(The task): Consider the listing below. Extract exactly the lines from the line containing "The width and height of the screenshot is (1024, 527)." to the line containing "Given: View details of the 09/2025 row", both included.

*** Opening Data for processing ***

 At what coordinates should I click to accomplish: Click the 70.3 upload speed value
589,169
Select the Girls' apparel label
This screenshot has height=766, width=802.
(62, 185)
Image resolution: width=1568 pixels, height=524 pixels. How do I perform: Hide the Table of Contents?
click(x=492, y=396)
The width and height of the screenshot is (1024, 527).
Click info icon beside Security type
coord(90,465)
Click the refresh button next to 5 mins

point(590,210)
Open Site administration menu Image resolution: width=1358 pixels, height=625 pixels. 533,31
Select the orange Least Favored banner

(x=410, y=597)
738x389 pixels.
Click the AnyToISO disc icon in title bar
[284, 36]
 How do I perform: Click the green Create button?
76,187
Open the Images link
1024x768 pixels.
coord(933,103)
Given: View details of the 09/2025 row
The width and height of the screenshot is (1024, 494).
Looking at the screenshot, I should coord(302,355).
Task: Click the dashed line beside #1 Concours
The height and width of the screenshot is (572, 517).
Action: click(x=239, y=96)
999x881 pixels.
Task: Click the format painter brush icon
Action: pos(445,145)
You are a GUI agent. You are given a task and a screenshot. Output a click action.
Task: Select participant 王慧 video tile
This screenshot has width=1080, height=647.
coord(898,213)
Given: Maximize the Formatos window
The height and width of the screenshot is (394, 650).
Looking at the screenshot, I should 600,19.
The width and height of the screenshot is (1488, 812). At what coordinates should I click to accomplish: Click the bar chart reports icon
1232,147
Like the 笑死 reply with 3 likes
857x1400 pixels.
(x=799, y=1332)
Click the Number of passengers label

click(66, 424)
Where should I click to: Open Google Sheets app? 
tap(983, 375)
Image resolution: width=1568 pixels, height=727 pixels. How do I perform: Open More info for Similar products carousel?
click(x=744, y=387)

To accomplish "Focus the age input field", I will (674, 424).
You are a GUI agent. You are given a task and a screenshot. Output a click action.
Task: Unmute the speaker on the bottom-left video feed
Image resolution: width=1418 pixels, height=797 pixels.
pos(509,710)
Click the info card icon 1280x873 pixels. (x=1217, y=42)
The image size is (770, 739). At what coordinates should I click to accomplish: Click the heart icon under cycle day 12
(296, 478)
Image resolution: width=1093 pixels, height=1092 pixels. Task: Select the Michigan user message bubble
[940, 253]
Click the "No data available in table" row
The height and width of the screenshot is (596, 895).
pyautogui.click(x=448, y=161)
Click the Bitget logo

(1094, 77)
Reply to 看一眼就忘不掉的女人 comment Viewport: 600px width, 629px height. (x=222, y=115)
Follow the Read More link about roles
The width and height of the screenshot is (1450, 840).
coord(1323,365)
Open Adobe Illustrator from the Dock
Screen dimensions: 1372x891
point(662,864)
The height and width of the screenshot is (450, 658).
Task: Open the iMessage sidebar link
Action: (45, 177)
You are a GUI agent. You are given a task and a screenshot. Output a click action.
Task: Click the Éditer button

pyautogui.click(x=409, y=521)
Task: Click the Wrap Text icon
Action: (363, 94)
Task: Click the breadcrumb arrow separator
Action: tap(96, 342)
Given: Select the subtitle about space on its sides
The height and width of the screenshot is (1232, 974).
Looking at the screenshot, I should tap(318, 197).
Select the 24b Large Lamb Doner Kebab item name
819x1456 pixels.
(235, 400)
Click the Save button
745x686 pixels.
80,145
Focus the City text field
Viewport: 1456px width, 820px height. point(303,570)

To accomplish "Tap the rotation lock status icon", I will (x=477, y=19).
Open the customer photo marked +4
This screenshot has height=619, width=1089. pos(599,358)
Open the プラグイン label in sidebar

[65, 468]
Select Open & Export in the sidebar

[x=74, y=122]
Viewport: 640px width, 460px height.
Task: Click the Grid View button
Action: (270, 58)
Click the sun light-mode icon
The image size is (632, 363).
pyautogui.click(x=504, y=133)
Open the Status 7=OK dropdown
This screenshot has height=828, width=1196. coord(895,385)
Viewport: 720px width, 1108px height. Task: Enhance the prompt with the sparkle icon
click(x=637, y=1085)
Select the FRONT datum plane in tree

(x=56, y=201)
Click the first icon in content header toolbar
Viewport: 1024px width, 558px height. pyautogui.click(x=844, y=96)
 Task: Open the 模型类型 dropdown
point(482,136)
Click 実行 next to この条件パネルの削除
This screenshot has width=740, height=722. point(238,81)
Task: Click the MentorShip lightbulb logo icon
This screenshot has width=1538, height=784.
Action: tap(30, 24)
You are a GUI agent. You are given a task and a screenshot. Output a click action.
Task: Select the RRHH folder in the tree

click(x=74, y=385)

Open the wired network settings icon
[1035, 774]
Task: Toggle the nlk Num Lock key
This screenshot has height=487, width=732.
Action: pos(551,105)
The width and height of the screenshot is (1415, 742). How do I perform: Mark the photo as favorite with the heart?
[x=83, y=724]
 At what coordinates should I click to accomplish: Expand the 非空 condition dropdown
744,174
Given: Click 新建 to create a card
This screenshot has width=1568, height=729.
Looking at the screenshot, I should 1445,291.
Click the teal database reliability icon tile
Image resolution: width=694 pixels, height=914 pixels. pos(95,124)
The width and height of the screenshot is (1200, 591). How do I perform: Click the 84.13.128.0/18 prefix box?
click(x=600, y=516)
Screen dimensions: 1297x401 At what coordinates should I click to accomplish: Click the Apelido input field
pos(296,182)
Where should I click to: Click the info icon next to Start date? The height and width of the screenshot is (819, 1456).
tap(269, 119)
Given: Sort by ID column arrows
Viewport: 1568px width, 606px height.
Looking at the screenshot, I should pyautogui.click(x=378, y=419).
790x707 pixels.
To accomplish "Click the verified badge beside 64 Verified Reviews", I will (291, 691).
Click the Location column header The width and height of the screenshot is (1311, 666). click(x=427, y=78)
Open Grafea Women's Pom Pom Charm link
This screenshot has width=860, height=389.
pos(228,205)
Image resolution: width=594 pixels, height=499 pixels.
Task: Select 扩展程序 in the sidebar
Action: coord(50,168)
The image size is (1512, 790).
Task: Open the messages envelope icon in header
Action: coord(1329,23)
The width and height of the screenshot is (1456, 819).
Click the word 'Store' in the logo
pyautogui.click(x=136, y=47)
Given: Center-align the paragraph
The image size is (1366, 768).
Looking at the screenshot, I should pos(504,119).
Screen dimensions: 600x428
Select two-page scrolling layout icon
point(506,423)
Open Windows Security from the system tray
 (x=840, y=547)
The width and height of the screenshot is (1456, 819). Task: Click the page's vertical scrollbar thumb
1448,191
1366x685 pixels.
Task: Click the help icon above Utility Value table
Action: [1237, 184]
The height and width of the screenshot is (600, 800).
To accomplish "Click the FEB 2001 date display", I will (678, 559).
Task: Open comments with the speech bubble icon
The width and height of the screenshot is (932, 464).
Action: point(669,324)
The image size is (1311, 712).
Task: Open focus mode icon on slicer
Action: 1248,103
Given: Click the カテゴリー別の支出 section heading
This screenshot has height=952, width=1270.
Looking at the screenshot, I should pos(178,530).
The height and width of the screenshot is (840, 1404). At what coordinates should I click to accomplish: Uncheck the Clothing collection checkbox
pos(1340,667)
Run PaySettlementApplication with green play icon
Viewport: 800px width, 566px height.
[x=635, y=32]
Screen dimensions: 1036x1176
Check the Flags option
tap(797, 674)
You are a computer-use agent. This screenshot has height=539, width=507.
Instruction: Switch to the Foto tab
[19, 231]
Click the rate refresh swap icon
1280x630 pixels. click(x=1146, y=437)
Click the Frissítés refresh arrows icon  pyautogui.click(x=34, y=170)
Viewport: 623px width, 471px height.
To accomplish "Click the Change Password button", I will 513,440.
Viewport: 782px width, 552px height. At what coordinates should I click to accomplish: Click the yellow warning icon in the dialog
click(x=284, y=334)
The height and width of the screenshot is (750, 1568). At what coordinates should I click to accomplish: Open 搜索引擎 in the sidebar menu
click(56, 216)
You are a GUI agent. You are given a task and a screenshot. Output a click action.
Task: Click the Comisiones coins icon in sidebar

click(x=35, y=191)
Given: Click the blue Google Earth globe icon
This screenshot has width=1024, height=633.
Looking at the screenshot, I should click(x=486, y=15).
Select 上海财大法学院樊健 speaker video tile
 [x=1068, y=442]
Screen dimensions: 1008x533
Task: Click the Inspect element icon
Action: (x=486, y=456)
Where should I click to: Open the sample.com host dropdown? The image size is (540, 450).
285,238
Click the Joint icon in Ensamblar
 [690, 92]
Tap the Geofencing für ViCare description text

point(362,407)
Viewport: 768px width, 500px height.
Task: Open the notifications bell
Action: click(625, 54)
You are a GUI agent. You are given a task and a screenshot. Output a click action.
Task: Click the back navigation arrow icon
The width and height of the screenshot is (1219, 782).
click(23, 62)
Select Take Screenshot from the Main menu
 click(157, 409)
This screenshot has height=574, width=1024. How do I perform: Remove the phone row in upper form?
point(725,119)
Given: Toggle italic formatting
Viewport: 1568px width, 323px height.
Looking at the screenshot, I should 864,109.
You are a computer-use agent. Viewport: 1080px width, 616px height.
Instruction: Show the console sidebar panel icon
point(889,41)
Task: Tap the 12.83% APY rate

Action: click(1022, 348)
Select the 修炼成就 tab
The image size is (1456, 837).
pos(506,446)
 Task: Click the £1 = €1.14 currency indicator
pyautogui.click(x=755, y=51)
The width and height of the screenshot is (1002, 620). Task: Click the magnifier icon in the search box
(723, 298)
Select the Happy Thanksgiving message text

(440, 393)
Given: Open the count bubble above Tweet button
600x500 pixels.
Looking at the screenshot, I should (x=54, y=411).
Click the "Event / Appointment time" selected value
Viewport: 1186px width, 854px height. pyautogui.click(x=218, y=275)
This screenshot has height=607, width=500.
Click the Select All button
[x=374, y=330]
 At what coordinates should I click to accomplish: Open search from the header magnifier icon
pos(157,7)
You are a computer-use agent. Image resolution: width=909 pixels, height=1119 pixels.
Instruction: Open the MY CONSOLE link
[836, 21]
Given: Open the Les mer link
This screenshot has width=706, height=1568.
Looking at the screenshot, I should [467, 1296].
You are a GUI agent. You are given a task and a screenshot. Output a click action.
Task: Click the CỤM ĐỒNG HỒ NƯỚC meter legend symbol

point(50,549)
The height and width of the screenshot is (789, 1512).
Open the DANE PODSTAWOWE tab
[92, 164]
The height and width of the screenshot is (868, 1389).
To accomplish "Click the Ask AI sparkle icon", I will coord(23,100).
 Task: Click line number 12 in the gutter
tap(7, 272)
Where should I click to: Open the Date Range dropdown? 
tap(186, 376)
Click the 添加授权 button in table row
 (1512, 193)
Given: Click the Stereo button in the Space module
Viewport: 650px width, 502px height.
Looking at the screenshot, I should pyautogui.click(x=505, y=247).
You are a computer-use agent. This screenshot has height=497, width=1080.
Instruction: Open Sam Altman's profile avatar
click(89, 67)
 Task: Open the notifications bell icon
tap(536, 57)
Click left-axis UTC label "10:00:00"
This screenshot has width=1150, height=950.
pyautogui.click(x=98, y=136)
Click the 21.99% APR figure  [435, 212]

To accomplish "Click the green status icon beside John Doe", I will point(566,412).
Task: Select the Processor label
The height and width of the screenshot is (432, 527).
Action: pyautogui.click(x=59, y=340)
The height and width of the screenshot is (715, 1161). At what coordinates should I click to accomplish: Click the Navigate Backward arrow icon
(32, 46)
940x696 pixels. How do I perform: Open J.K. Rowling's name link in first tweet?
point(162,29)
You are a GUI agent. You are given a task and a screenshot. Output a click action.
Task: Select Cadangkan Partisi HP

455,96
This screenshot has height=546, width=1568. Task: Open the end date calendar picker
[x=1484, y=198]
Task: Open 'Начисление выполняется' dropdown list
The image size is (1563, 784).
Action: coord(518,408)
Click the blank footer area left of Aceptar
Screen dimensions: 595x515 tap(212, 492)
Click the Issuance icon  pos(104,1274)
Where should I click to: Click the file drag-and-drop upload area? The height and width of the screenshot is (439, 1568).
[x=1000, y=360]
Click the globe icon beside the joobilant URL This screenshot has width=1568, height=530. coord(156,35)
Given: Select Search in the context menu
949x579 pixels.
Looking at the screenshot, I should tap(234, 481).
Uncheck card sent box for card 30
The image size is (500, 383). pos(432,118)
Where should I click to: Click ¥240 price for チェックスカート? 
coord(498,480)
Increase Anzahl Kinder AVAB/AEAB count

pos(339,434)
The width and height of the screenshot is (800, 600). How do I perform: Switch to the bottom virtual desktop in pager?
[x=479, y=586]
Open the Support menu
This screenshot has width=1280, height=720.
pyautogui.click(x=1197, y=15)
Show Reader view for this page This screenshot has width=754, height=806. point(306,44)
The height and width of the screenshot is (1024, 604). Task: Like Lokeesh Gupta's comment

*** Closing Data for processing ***

(Result for this task):
The width and height of the screenshot is (1024, 527).
Click info icon beside Security type
coord(90,465)
Click the refresh button next to 5 mins

point(590,210)
Open Site administration menu Image resolution: width=1358 pixels, height=625 pixels. 533,31
Select the orange Least Favored banner

(x=410, y=597)
738x389 pixels.
Click the AnyToISO disc icon in title bar
[284, 36]
 How do I perform: Click the green Create button?
76,187
Open the Images link
1024x768 pixels.
coord(933,103)
Given: View details of the 09/2025 row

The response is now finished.